Di Jepang, pasangan suami istri wajib menggunakan satu nama keluarga yang sama setelah menikah. Pemerintahan Perdana Menteri Sanae Takaichi berharap aturan baru ini bisa membuat lebih banyak lembaga, seperti bank dan perusahaan lain, menerima pemakaian nama gadis—terutama karena semakin banyak perempuan Jepang yang tetap memakai nama sebelum menikah di tempat kerja.
Saat ini, penggunaan nama gadis sebenarnya sudah boleh dicantumkan dalam dokumen resmi seperti SIM dan paspor.

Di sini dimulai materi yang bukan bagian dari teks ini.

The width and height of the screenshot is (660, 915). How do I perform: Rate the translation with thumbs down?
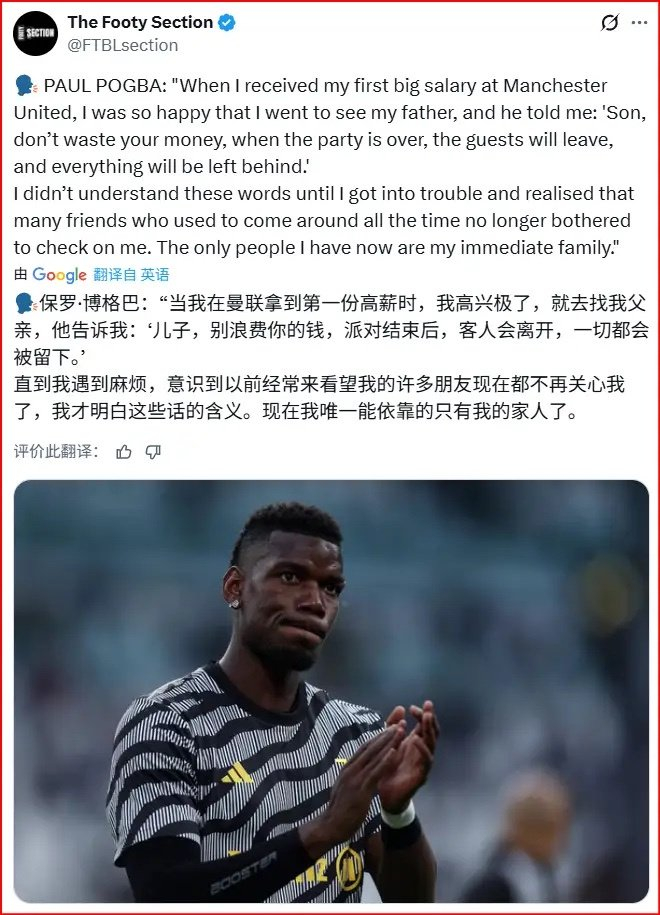153,452
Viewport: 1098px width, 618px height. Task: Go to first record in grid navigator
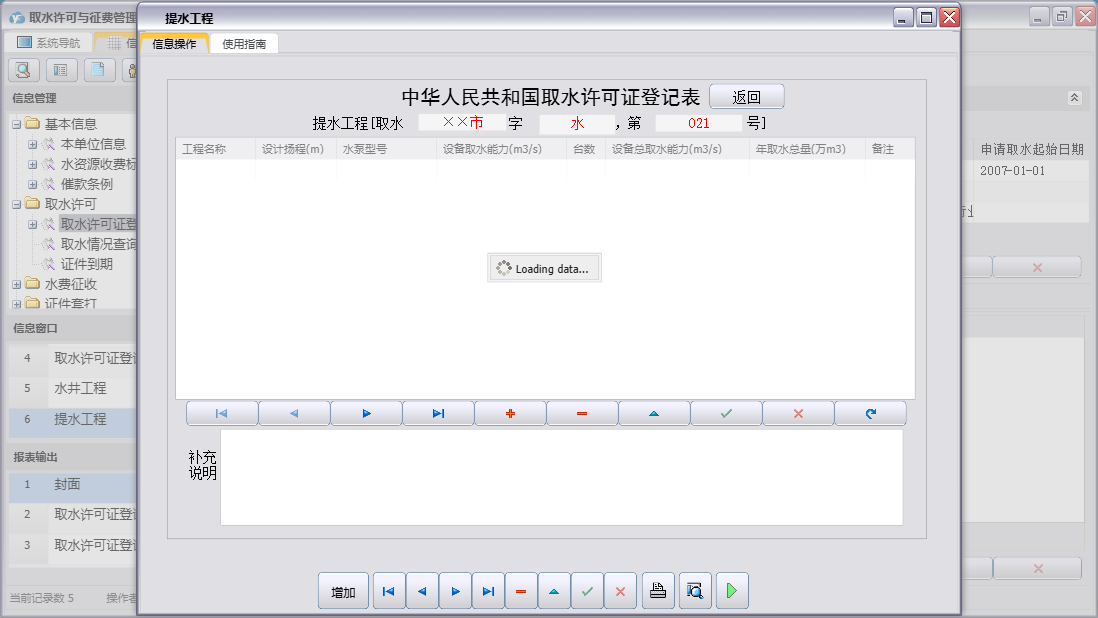click(222, 414)
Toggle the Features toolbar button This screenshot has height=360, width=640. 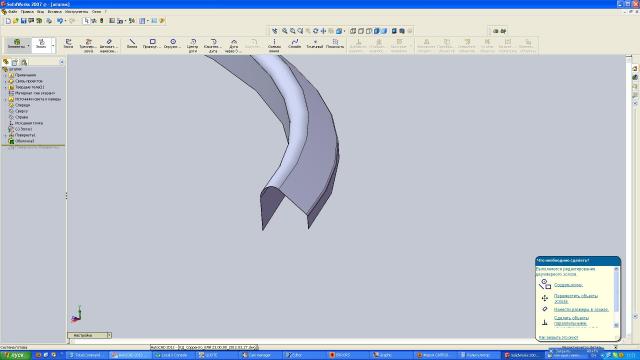point(16,44)
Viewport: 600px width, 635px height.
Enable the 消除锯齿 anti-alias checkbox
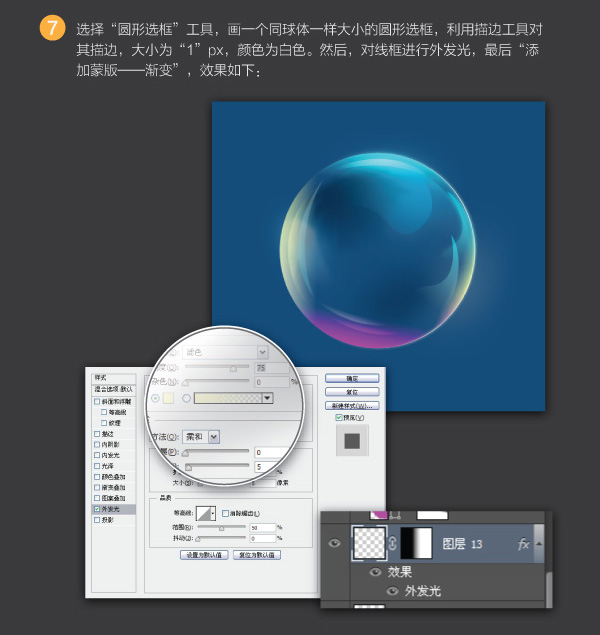tap(225, 513)
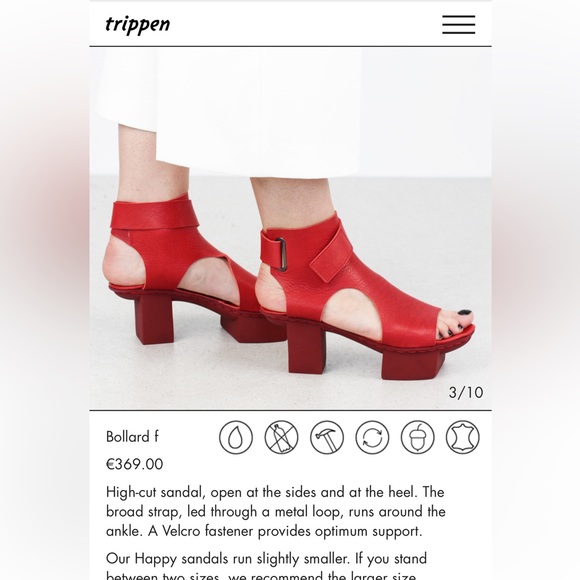Click the hammer repair icon

point(327,437)
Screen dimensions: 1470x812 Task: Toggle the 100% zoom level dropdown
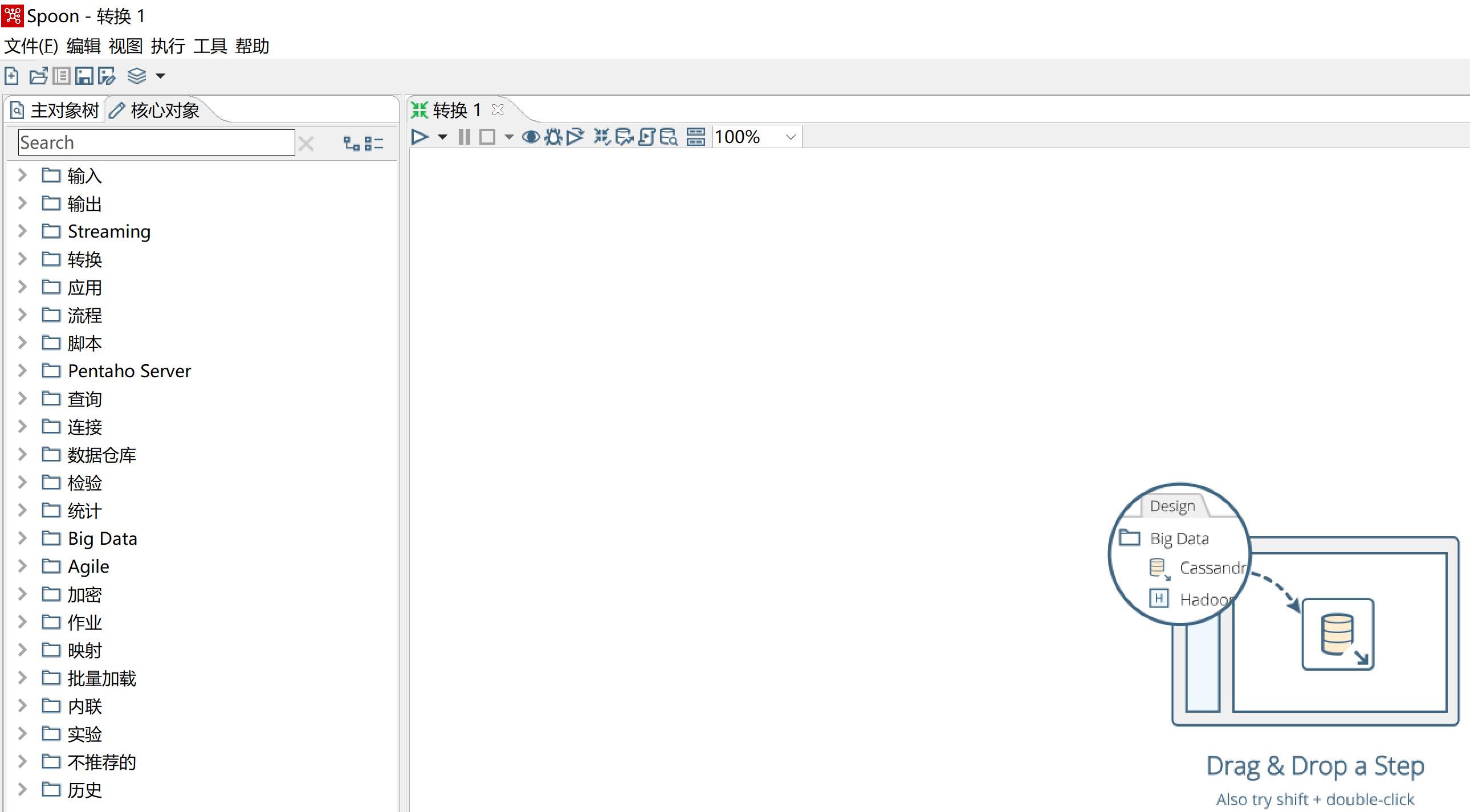pos(791,136)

Namun pada 2022, sekitar 30% bank masih menolak membuka rekening dengan nama gadis, karena alasan keamanan dan kekhawatiran pencucian uang.
Rancangan undang-undang ini tidak akan membahas tuntutan dari pebisnis dan partai politik—termasuk oposisi utama Demokrat Konstitusional Jepang—yang ingin agar pasangan menikah bisa memilih untuk tetap memakai nama keluarga masing-masing.

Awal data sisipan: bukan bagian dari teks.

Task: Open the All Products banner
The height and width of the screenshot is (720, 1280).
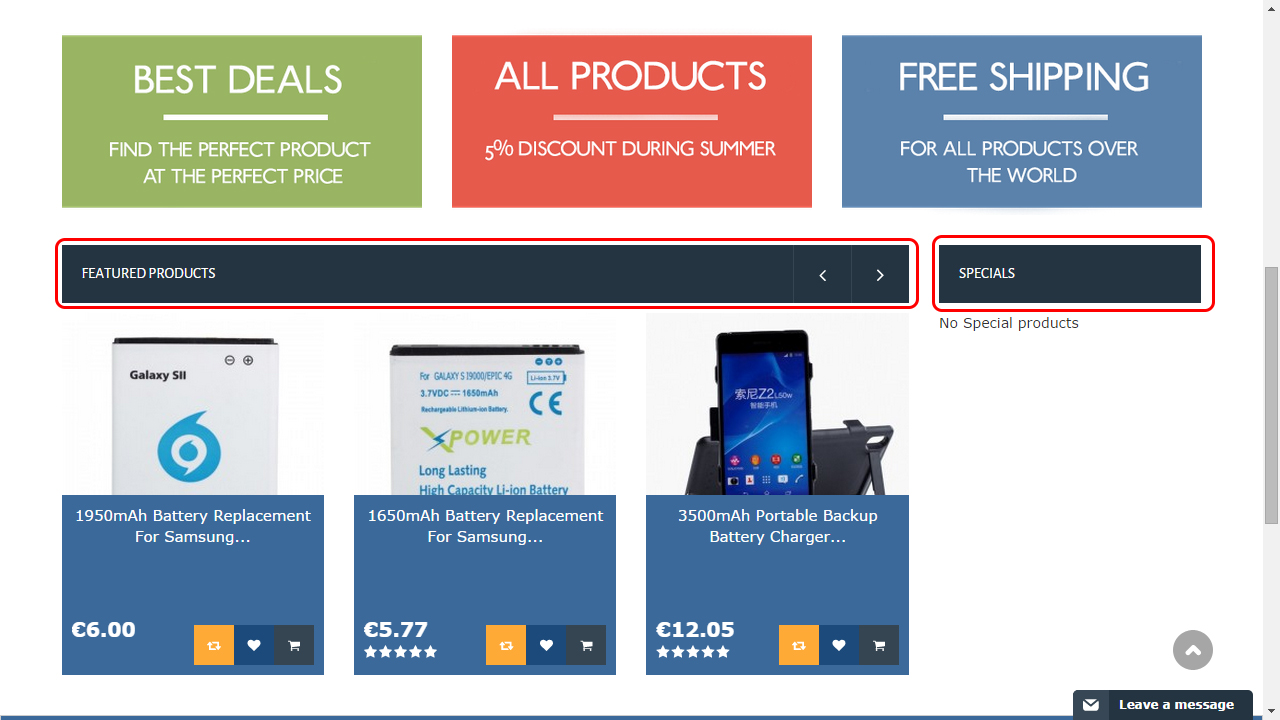Action: pyautogui.click(x=632, y=122)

PM Takaichi, yang dikenal konservatif dan merupakan perdana menteri perempuan pertama Jepang, masih hati-hati terhadap wacana nama keluarga terpisah. Beberapa anggota partai berkuasa LDP khawatir hal itu bisa “merusak nilai tradisional keluarga.”
Wakil Sekretaris Kabinet, Kei Sato, menjelaskan bahwa rencana pengajuan undang-undang ini sudah masuk dalam kesepakatan koalisi antara LDP dan Japan Innovation Party.
Soal kemungkinan memperbolehkan pasangan menikah untuk memilih memakai nama suami atau nama istri tanpa harus sama, Sato mengatakan bahwa hal itu masih perlu mempertimbangkan pendapat publik serta diskusi lebih lanjut di parlemen.
Isu ini memang sangat sensitif di Jepang. Kementerian Kehakiman mengatakan bahwa Jepang adalah satu-satunya negara yang masih mewajibkan pasangan menikah untuk memakai nama keluarga yang sama.
Menurut data pemerintah tahun 2024, sekitar 94% istri mengambil nama keluarga suami setelah menikah. Komite PBB mengenai Penghapusan Diskriminasi terhadap Perempuan sudah berkali-kali mendesak Jepang untuk mengkaji ulang aturan ini.
Pelaku bisnis juga mendorong pemerintah untuk segera memperbolehkan pasangan memakai nama terpisah, karena perempuan sering kesulitan dalam urusan administrasi, seperti membuka rekening atau membuat kartu kredit dengan nama gadis yang masih mereka gunakan di tempat kerja.
Pada Mei lalu, parlemen Jepang mengadakan pembahasan pertama dalam 28 tahun terkait usulan sistem nama keluarga terpisah, namun rancangan tersebut tidak sampai ke tahap pemungutan suara hingga sesi parlemen berakhir.
Masalah ini juga pernah dibawa ke Mahkamah Agung, yang pada putusan tahun 2015 dan 2021 menyatakan bahwa aturan nama keluarga tunggal untuk pasangan menikah tidak melanggar konstitusi, meski beberapa hakim menyatakan ketidaksetujuannya.